El diputado nacional Fernando De Andreis y mano derecha de Mauricio Macri cargó con fuerza contra el jefe de Gabinete, Manuel Adorni, y aseguró que su permanencia en el Gobierno de Javier Milei constituye “un obstáculo para Argentina”. En el marco de la investigación por presunto enriquecimiento ilícito que lo tiene en el centro de la tormenta política, el representante de Juntos por el Cambio/PRO advirtió que el funcionario no está dando la altura de la situación ni asumiendo la responsabilidad compatible con el cargo que ocupa.
De Andreis cuestionó la capacidad de Adorni para explicar de forma clara su patrimonio y la financiación de sus lujosas propiedades, obras en country privadas y pagos en efectivo que se han filtrado en la causa. "Tiene que dar explicaciones en la Justicia ya la sociedad. No ha tomado la dimensión del lugar que ocupa y no está explicando bien la situación", sostuvo el legislador, en línea con las críticas que multiplican dentro y fuera del oficialismo.
El desgaste político para el Ejecutivo
El diputado remarcó que el caso trascendió la esfera de lo personal y se convirtió en un factor de desgaste político para el Ejecutivo, especialmente en un contexto de baja aprobación de la gestión de Milei y de creciente presión por transparencia en el uso de recursos públicos.
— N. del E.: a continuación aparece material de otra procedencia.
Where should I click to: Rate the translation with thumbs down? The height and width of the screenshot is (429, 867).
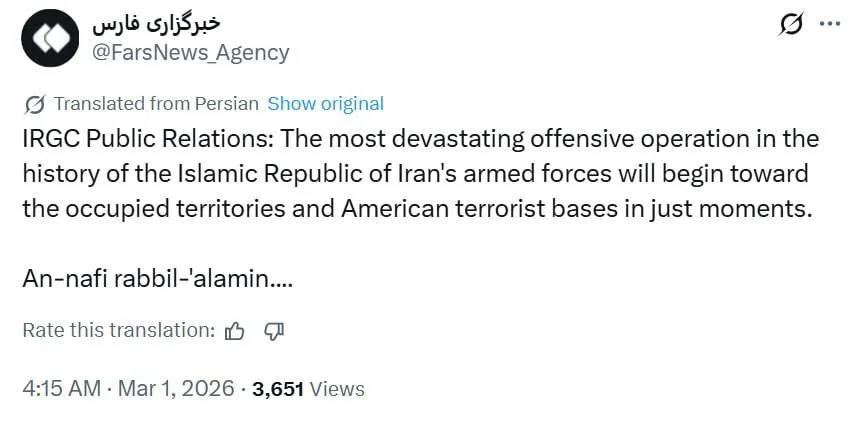[274, 331]
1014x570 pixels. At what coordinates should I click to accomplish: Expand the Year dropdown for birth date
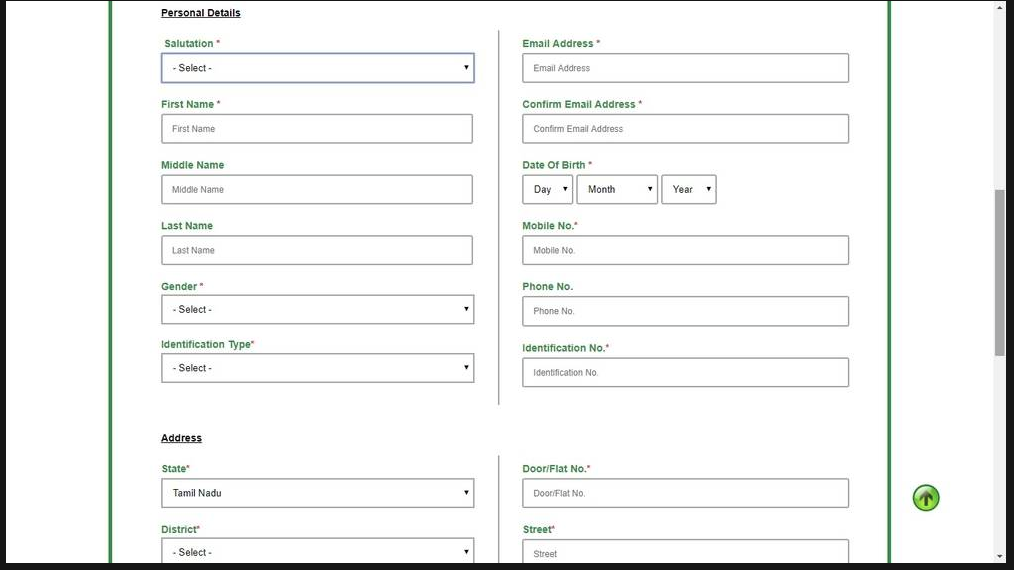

En paralelo, De Andreis adelantó que el bloque del PRO no acompañará la interpelación al jefe de Gabinete que se discute en el Congreso, una maniobra que busca obligar a Adorni a permanecer en el recinto para dar explicaciones sobre la causa judicial. El diputado explicó que entienden que el espacio institucional adecuado para el debate de fondo sigue siendo la Justicia, y que el debate político debe limitarse a la presión sobre la continuidad de un funcionario que, a su juicio, ya no reúne las condiciones de credibilidad mínimas para seguir al frente de la gestión de gabinete.
El mensaje de De Andreis refleja la tensión dentro de la oposición durante la crisis de la “Adornigate”: por un lado, el reclamo de responsabilidades y transparencia, y por otro, la decisión de no potenciar la interpelación parlamentaria como herramienta de presión, dejando que el foco siga en la investigación judicial y en la opinión pública.